Work required — Nothing but an exact copy is wanted here: the line with "Task: Pin the" and all the lines that follow it in the entries below.

Input data —

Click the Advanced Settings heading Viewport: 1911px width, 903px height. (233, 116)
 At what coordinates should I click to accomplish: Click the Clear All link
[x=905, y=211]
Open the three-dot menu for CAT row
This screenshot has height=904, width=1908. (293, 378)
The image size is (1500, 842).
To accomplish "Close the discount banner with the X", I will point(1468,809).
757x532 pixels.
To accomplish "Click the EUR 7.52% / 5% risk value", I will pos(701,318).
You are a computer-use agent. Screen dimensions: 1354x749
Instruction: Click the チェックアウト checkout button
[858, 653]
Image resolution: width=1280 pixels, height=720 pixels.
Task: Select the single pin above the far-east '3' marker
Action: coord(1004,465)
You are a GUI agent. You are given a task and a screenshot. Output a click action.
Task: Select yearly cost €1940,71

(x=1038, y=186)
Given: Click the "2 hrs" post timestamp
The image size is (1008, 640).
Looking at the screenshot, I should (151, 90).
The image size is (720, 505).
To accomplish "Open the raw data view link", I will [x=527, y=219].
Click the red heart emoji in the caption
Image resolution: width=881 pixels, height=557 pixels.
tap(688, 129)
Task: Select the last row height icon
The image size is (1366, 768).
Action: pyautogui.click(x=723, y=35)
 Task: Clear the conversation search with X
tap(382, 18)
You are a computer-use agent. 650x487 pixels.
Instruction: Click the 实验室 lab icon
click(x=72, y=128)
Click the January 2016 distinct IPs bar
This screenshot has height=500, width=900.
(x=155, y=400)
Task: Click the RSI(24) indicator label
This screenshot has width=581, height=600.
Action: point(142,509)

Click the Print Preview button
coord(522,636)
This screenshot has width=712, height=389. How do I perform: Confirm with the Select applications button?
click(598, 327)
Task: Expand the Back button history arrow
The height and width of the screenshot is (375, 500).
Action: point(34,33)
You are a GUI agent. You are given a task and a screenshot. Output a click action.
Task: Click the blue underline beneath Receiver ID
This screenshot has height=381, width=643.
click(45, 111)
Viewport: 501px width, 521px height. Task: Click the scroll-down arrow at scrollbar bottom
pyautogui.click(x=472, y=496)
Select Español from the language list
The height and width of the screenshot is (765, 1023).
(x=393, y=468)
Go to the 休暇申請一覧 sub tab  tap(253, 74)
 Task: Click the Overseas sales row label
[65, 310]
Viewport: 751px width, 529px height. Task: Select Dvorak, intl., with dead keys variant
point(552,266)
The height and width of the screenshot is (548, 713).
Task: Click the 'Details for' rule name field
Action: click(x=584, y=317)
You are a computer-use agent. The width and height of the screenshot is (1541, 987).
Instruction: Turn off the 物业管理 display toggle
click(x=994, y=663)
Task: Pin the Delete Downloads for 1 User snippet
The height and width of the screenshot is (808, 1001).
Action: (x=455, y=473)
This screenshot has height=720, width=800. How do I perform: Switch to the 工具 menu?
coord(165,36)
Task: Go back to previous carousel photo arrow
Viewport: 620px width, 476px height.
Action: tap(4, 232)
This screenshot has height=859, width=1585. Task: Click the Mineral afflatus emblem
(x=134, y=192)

Task output —
Task: Pin the Delete Downloads for 1 User snippet
The height and width of the screenshot is (808, 1001).
Action: (x=455, y=473)
This screenshot has height=720, width=800. How do I perform: Switch to the 工具 menu?
coord(165,36)
Task: Go back to previous carousel photo arrow
Viewport: 620px width, 476px height.
Action: tap(4, 232)
This screenshot has height=859, width=1585. Task: Click the Mineral afflatus emblem
(x=134, y=192)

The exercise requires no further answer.